____ Data for the task
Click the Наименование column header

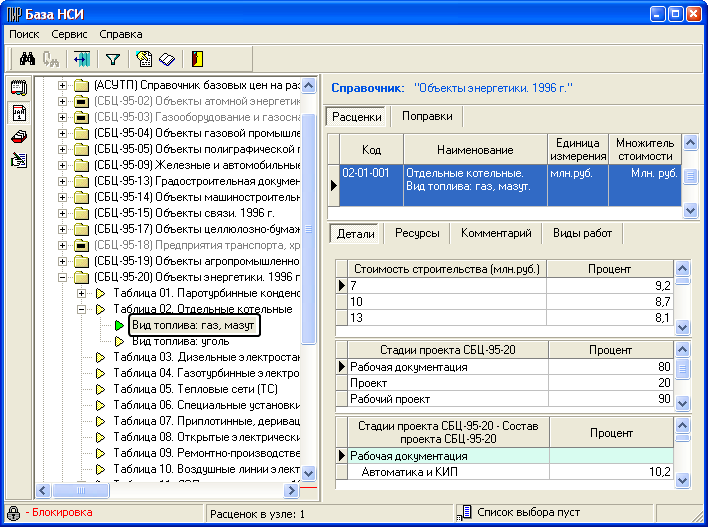pos(475,149)
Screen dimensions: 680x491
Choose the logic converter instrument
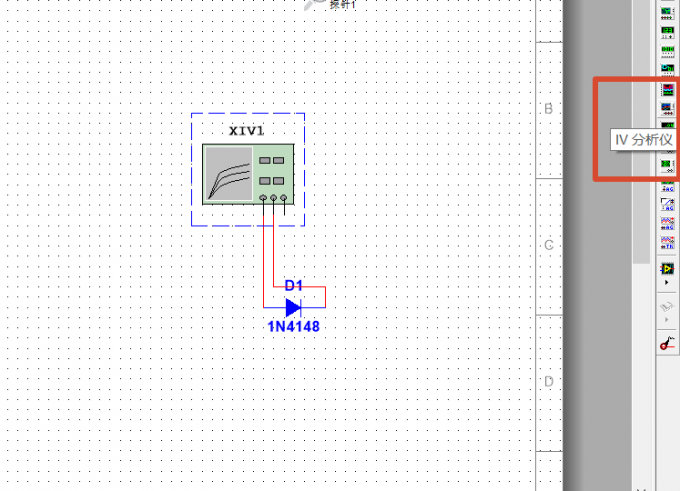[667, 70]
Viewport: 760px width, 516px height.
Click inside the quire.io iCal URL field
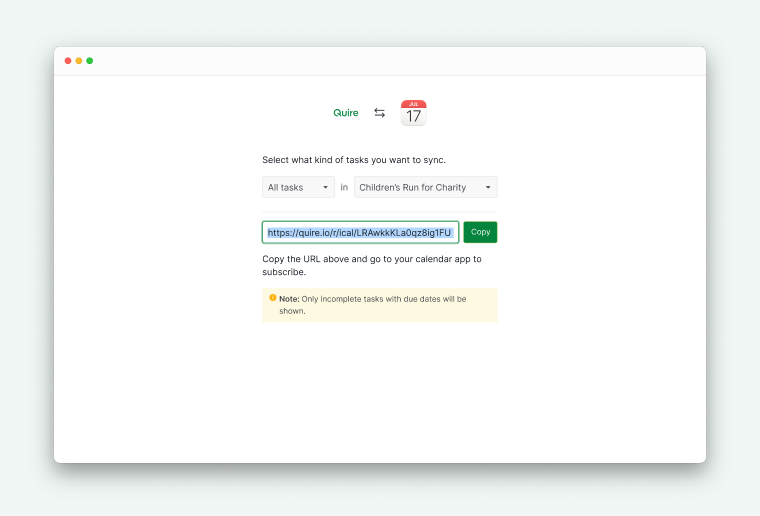point(360,233)
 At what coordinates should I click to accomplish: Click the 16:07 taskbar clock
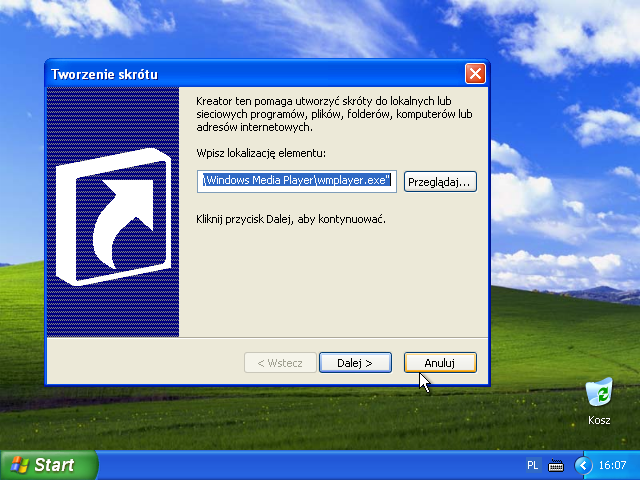pos(613,466)
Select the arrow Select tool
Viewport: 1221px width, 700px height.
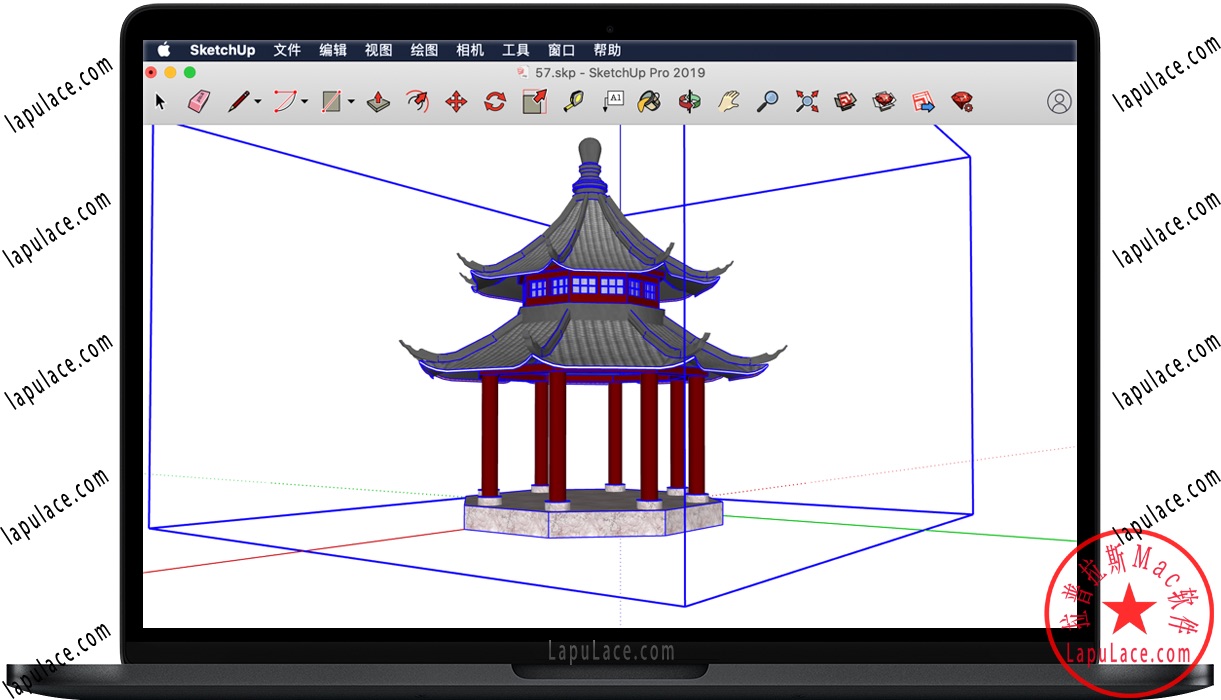159,101
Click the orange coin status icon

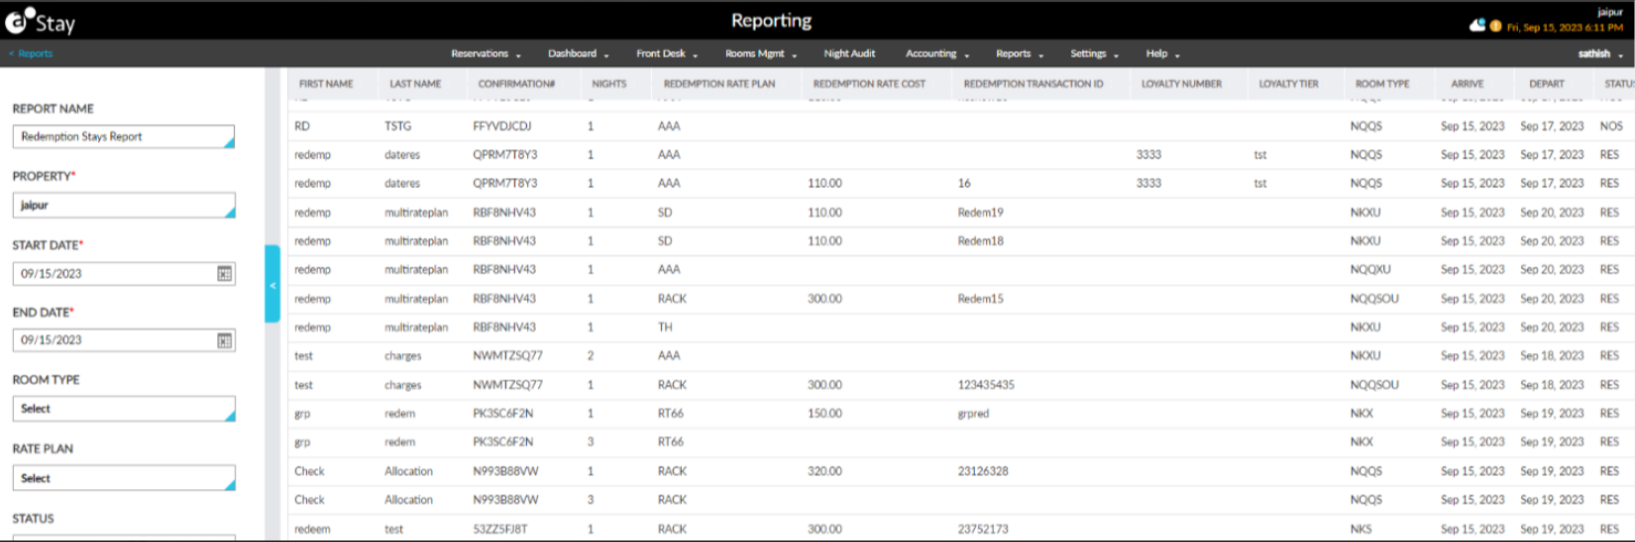[1496, 26]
________
Problem to work on
Transcribe the records word for word and include no pictures.

The completed task
Click the Наименование column header

pos(475,149)
Screen dimensions: 680x491
Choose the logic converter instrument
[667, 70]
Viewport: 760px width, 516px height.
Click inside the quire.io iCal URL field
point(360,233)
 At what coordinates should I click to accomplish: Click the 16:07 taskbar clock
pos(613,466)
Select the arrow Select tool
Viewport: 1221px width, 700px height.
159,101
Click the orange coin status icon

[1496, 26]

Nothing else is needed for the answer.